The R package smimodel provides functions to estimate Sparse Multiple Index (SMI) Models for nonparametric forecasting/prediction. The SMI Modelling algorithm simultaneously performs optimal predictor selection (hence “sparse”) and predictor grouping, enabling parsimonious forecasting/prediction models in a high-dimensional context.
The package also includes functions to fit some benchmark comparison methods namely nonparametric additive model with backward elimination, group-wise additive index model and projection pursuit regression. These functions are designed to have a similar syntax and output format for convenient usage and interchangeability.
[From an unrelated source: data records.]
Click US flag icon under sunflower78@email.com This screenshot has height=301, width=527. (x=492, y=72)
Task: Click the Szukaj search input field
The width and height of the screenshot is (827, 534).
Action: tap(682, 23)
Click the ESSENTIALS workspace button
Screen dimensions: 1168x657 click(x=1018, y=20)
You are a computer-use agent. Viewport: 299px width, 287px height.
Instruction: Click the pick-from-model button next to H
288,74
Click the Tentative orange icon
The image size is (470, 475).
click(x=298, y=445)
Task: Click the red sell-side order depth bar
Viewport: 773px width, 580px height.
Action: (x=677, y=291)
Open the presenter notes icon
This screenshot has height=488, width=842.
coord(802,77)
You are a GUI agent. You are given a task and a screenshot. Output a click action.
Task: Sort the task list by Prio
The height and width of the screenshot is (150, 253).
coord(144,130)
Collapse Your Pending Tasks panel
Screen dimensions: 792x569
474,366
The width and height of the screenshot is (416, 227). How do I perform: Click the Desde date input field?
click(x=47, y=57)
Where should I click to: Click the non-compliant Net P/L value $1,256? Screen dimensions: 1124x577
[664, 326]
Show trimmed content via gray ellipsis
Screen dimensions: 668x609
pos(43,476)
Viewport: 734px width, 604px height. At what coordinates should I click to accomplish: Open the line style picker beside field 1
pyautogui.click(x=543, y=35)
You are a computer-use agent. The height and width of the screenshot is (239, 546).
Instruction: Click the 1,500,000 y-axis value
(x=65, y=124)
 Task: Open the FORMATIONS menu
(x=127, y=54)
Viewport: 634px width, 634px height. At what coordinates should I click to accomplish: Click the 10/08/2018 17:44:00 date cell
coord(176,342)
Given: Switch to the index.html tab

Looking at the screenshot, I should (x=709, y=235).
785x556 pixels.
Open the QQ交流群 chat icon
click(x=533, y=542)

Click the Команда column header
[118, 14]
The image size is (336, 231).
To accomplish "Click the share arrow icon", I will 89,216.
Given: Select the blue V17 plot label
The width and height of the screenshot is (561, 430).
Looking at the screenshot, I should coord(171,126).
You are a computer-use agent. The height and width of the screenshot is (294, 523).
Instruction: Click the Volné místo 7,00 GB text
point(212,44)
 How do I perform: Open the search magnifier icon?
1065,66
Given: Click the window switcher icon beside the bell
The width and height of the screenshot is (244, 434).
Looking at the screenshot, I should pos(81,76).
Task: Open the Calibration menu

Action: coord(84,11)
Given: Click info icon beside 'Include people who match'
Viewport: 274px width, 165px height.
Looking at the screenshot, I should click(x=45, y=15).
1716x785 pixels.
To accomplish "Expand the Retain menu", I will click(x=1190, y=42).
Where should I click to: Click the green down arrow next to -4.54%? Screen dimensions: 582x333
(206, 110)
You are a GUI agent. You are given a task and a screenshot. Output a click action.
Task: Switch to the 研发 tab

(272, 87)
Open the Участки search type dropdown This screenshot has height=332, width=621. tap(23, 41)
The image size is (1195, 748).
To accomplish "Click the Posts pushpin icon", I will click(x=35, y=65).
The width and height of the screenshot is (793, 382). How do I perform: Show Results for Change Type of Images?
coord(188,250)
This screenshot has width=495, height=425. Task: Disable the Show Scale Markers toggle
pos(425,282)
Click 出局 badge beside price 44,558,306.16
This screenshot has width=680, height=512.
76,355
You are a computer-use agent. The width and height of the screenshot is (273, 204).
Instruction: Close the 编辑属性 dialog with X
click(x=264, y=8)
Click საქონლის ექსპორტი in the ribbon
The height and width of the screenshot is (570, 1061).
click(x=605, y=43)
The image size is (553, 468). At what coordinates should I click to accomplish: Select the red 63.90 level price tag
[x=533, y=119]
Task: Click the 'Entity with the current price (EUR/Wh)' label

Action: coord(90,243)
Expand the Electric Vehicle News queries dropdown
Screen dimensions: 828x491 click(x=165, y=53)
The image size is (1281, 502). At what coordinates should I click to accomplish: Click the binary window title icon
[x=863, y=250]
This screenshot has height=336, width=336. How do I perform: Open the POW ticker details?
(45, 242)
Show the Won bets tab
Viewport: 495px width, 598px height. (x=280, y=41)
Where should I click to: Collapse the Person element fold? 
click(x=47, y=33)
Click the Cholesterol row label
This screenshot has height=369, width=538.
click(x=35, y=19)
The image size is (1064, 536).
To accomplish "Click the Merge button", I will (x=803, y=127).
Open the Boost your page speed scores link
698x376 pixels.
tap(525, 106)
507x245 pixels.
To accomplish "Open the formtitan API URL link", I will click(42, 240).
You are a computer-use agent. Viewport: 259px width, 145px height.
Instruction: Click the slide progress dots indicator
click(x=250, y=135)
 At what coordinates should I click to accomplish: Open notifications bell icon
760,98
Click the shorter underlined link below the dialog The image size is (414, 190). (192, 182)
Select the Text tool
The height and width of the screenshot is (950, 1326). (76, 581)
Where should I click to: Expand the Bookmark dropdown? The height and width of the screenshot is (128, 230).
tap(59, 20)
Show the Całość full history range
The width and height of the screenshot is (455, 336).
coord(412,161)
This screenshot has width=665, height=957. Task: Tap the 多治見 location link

Additional Functionalities:
Furthermore, the smimodel package provides functions to generate prediction intervals to estimate uncertainty of the point forecasts produced by the SMI model and given benchmark models in time series forecasting problems. The classical Block Bootstrap method and a novel method named Conformal Bootstrap, which is a natural integration of block bootstrap and classical split conformal prediction, are implemented as prediction interval generation methods through a general online updating procedure as introduced by Wang and Hyndman (2024) (https://arxiv.org/pdf/2410.13115).
Installation
You can install the the development version of smimodel from GitHub with:
# install.packages("pak")
pak::pak("nuwani-palihawadana/smimodel")Other Required Software
Gurobi Solver
The estimation of SMI model is based on an iterative procedure that is developed using Mixed Integer Programming (MIP) to solve an L0 and L2-regularised nonlinear least squares optimisation problem with linear constraints. We use the commercial MIP solver Gurobi to solve the mixed integer programs, as it is the fastest and the most powerful MIP solver currently available. Hence, the users of smimodel are required to have an active installation of Gurobi in their local machines.
License
Since Gurobi is a commercial software, the users need to obtain a license for Gurobi before they can install/use it.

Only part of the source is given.